In general, current results are satisfactory, on the plot (Fig. 4) the results of XGBoost predictions made on vectors from count vectorizer are presented on the left and skip-grams are on the right. The count vectorizer representation provides almost 100% accuracy for the majority of relatives. However, it struggles to correctly predict sentences about brother, son and uncle. It usually confuses them with mother or father which have a higher share in sentence samples (Fig. 3). Thus, according to the confusion matrix for the skip gram vectorization, the performance of the embeddings strongly depends on the sample size. It is clear, that the quality of predictions is much higher for sentences about mother and father and other classes suffer from the lack of examples. In order to improve the embedding results, the data may be enriched with more instances for the other types of family members and make the dataset more balanced. According to the results, at least 3–5 hundreds of samples for each relative type are required.

Fig. 4.
figure 4

Confusion Matrix for predictions of XGBoost + CountVectorizer (on the left) and Skip-Gram (on the right)

In addition to the model’s prediction, we have implemented visualization of family disease tree as an output of the module (Fig. 5). As an input it takes sentences about relatives with the assigned relative type from the predictive models.

Fig. 5.
figure 5

Family disease tree visualization

Then, it extracts the disease or events that a relative experienced with simple syntax rules (for instance, removal of verbs and words, and a subject from the sentence). After that it plots a tree-type graph using Plotly Python library.

7 Conclusion

In conclusion, set goal is achieved and the module of experiencer detection for medical texts is developed. To reach this goal, the literature was analyzed, a dataset was collected and labeled, and experiments on the methods of vectorization and ML models were performed. A model that scored 0.96 f-metrics for patient/relative classification and 0.93 f-score on relative type classification problem was built. It was also shown that naïve methods based on the key words search can hardly solve the task and the developed models perform better.

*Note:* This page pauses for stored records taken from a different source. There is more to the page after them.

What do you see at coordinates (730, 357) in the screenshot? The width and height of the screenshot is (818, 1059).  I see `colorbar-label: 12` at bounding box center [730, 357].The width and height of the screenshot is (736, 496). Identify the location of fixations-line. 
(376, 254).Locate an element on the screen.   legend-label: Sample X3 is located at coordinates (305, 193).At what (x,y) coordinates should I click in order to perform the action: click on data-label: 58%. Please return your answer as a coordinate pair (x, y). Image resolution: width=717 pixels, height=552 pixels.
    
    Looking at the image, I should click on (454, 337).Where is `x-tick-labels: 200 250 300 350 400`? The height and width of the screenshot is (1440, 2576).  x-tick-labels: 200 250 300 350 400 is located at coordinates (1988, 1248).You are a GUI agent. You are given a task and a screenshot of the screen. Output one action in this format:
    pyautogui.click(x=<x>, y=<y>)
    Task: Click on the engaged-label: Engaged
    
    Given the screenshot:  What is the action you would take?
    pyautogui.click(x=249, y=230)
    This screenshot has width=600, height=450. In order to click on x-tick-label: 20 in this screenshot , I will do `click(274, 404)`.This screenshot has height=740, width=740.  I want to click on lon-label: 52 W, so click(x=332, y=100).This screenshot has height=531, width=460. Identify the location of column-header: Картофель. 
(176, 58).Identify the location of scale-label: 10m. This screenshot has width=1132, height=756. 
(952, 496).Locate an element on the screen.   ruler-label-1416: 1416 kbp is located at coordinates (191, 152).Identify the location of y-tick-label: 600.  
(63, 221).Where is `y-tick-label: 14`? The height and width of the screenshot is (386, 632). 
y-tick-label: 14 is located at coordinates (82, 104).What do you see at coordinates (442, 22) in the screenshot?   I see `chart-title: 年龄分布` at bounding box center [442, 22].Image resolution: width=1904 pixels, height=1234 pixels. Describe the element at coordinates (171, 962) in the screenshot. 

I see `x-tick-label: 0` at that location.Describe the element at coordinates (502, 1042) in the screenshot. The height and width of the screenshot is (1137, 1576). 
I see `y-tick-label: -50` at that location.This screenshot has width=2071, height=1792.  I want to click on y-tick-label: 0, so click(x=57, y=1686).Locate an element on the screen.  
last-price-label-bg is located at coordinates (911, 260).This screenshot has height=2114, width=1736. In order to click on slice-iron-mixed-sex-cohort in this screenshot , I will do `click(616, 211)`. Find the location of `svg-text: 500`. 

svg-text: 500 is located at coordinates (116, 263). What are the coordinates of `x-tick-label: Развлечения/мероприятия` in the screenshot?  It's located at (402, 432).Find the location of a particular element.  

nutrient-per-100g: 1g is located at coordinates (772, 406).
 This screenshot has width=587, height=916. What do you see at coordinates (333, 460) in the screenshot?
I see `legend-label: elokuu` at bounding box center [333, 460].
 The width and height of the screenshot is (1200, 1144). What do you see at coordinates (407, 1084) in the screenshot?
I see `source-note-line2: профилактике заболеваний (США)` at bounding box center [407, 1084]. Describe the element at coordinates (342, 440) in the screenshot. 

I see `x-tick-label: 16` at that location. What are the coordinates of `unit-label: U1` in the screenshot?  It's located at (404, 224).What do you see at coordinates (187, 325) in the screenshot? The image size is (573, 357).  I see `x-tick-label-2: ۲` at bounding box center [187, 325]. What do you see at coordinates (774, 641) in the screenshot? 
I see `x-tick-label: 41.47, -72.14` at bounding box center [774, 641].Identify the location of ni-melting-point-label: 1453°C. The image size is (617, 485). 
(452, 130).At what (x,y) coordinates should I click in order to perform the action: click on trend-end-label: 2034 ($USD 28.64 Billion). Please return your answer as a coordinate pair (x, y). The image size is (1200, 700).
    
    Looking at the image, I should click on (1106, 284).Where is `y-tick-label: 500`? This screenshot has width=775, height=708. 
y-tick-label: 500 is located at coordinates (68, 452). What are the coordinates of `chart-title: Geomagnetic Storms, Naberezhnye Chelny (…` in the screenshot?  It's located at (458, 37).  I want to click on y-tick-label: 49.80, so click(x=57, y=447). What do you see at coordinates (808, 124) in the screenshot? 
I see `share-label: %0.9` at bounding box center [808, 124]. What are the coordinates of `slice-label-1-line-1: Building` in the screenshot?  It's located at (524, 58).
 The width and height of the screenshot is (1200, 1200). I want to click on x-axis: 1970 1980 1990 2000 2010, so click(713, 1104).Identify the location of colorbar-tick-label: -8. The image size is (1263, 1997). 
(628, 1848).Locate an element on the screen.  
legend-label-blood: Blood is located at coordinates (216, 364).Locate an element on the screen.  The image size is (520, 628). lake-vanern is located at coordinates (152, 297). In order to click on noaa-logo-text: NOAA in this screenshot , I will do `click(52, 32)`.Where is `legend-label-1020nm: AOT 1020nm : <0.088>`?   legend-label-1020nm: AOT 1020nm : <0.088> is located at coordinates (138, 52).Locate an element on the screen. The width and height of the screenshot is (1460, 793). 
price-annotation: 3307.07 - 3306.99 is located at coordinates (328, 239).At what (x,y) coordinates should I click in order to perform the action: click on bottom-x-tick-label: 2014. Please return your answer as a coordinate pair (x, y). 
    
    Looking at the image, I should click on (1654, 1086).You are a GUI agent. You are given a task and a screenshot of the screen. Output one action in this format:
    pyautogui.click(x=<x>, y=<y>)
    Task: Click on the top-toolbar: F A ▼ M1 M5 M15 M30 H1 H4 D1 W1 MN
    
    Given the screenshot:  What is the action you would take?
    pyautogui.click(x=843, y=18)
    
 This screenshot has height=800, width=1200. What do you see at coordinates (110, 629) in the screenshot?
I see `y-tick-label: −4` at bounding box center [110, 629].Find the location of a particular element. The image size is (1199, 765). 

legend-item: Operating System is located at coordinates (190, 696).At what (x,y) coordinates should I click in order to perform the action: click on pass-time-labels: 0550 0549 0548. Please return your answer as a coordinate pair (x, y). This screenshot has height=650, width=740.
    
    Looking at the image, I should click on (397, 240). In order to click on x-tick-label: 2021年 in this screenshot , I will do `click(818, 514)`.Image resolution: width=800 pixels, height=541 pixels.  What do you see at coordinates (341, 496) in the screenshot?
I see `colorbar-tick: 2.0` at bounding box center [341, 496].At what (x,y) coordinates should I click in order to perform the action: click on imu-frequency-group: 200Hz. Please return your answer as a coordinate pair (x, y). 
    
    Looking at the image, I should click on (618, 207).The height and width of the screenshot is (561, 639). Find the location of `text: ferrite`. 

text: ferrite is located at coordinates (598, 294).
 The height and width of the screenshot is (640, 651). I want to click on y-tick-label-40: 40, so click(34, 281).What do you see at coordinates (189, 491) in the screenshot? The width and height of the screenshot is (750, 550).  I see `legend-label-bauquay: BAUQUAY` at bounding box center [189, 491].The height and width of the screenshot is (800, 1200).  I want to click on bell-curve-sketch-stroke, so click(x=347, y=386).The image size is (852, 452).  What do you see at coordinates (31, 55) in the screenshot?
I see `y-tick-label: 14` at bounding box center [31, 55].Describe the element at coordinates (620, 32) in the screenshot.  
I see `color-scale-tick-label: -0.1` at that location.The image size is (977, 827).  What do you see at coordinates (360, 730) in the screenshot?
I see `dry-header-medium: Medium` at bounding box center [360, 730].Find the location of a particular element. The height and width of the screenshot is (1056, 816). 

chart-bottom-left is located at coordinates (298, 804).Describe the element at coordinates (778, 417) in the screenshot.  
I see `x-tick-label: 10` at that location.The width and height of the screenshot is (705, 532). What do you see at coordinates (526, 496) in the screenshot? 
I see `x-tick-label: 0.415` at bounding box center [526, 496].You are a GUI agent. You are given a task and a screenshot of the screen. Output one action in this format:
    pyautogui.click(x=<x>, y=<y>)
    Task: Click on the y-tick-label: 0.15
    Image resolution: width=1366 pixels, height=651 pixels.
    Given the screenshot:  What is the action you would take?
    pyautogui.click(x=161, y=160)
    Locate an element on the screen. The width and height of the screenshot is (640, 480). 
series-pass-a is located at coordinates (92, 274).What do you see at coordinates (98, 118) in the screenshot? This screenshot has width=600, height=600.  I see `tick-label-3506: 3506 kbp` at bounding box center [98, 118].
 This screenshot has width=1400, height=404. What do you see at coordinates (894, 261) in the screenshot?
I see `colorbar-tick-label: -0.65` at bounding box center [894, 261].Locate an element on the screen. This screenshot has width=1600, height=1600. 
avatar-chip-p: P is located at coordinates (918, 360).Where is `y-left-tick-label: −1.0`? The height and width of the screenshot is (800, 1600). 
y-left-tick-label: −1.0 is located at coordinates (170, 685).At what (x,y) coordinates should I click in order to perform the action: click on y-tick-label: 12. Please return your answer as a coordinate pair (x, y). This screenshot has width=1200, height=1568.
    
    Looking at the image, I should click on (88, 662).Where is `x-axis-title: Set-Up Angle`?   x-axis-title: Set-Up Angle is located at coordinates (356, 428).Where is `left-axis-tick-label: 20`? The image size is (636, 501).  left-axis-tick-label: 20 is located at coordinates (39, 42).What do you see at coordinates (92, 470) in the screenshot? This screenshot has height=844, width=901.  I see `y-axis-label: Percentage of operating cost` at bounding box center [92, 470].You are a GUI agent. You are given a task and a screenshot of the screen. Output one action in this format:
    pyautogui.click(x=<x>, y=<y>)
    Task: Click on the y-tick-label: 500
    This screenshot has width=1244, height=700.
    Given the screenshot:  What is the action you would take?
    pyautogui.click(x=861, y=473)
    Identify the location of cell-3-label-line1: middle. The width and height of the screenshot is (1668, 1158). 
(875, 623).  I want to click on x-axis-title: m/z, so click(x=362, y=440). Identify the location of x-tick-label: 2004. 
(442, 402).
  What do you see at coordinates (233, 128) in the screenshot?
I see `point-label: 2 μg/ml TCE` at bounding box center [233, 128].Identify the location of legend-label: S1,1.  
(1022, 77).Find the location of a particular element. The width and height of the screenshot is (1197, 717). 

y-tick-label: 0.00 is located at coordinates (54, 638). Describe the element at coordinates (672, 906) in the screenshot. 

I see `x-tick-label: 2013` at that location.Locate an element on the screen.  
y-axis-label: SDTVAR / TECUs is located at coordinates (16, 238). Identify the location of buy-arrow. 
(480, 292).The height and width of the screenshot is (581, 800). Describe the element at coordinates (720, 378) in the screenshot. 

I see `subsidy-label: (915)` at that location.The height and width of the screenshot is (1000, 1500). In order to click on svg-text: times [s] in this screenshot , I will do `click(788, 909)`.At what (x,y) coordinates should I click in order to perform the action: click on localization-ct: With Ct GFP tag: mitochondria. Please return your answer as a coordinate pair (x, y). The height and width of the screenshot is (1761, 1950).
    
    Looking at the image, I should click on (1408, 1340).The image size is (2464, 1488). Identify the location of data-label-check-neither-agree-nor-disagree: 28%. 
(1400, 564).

The findings can be used for hereditary disease modelling. The module may be applied not only to medicine, but also to other spheres, where it is required to determine the subject in a sentence, for instance, in social networks or advertisements. Moreover, this approach can be applied to other languages, that do not have a language corpus or a syntax tree parser.

However, there are still things to improve. For instance, we need to expand the functionality to process the sentences with multiple subjects, for example, when there is information concerning several relatives in one sentence. For this task, the dataset should be labelled on the word level and the syntax-tree parser is to be implemented. Moreover, we need to expand the dataset especially for the task of relative type classification and try to generate and use synthetic data.

As this module is a part of the medical text mining project, infrastructure for communication with other modules should be provided. As a result, a python 3 package will be developed in future.